As variantes se tornaram a maior preocupação em todo o mundo. Esse processo tende a se tornar diferente com a vacinação, que está bem desigual entre os países do mundo?

Avançar com a vacinação em todos os países é algo crucial para vencermos a pandemia. Com a contínua evolução do SARS-CoV-2, poderão surgir novas variantes, especialmente em países mais pobres e que estejam avançando mais lentamente na imunização da população.

A nenhum vírus é interessante matar o hospedeiro. No caso do SARS-CoV-2, parece que as mudanças o tornaram ainda mais agressivo. A que se deve isso?

Podemos afirmar que as mudanças que o vírus apresentou foram no sentido de permanecer circulando, tornando-se cada vez mais transmissível, uma vez que foram sendo selecionadas variantes cada vez mais adaptadas aos seres humanos. O problema é que, com mais casos, mais casos graves surgiram.

O mundo está sendo dominado pela delta, mas os números aqui caem. Estamos vivendo aquele "atraso" da chegada de uma nova onda ou a vacina já estaria nos protegendo?

Há um percentual de pessoas imunizadas, seja pela vacinação, seja porque foram contaminadas previamente, e isso é sim responsável pela diminuição dos números. Esse cenário diminui a chance de o vírus encontrar um hospedeiro suscetível, mas não significa que já vencemos. Temos ainda muito o que avançar na vacinação para pensar em um cenário mais tranquilo.
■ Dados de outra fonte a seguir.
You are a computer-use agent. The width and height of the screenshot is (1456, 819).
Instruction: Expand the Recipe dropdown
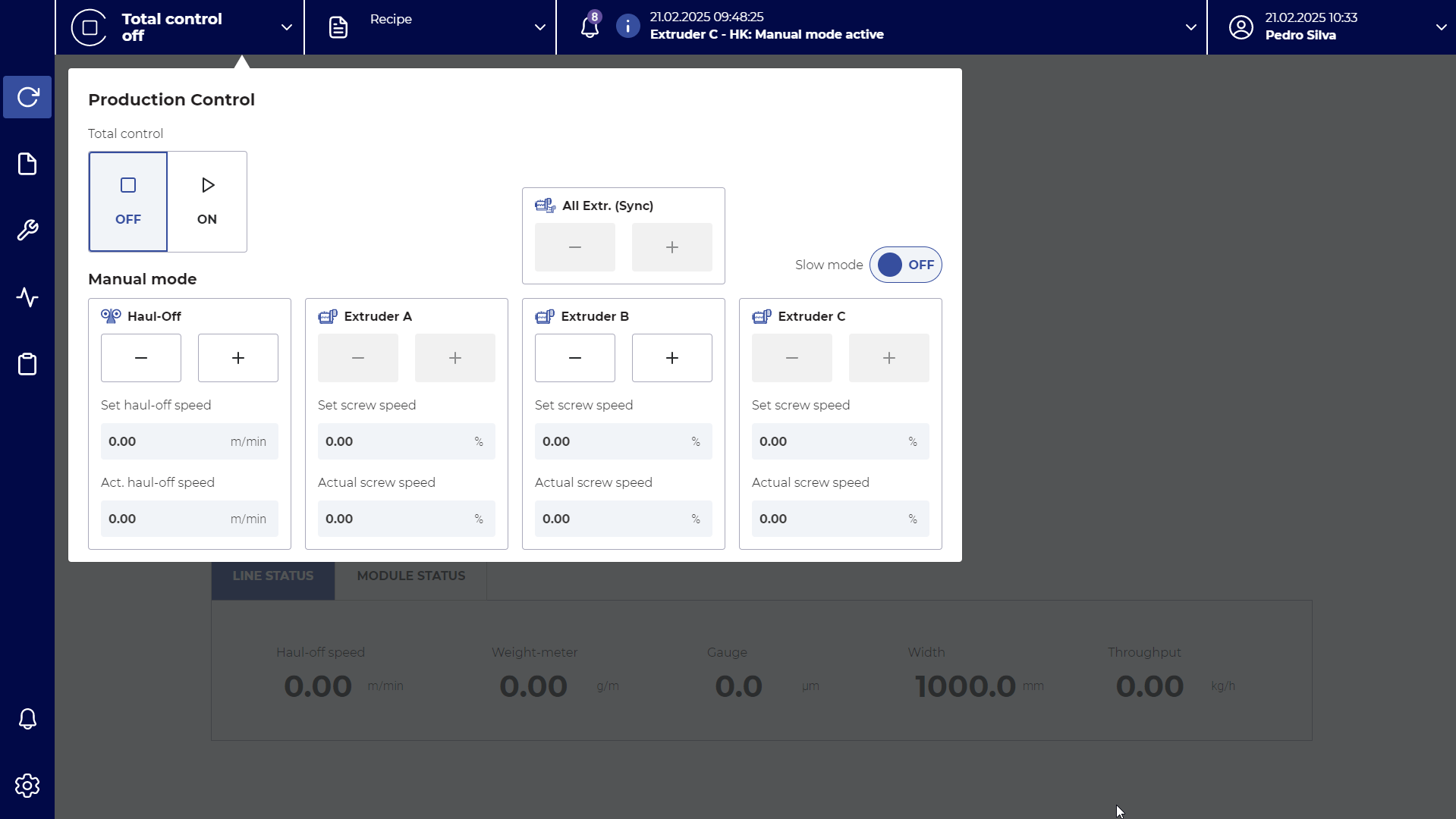(x=539, y=27)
O exemplo dos EUA é muito significativo, onde, após um período de calmaria, os números voltaram a crescer, justamente nos grupos não vacinados. A grande lição que fica é que a imunidade coletiva só pode ser pensada através da vacinação, uma vez que a exposição intencional a um vírus potencialmente mortal é um erro grosseiro e que cobra um custo alto de vidas humanas.

Nesse cenário, a reabertura de serviços e eventos, por exemplo, é um erro? O Brasil estaria, novamente, cometendo os mesmos erros de confiar que a pandemia já terminou?

A pandemia ainda não acabou e serão os nossos atos que farão com que ela dure mais ou menos. Não podemos reabrir tudo sem planejamento, e cada estado vive um momento diferente no número de casos novos. Hoje, por exemplo, há um aumento de casos sendo noticiado no Rio de Janeiro, enquanto temos queda no Amazonas. Assim não existe uma receita única para todo o país e as autoridades locais devem fazer estratégias de acordo com os seus dados epidemiológicos.

É preciso que, após mais de um ano e meio de pandemia, tenhamos aprendido alguma coisa.

O que podemos e devemos fazer para evitarmos novas ondas?

Continuarmos com os cuidados de usar máscara, lavar as mãos com água e sabão constantemente ou usar álcool em gel e avançar o mais rapidamente possível com a vacinação.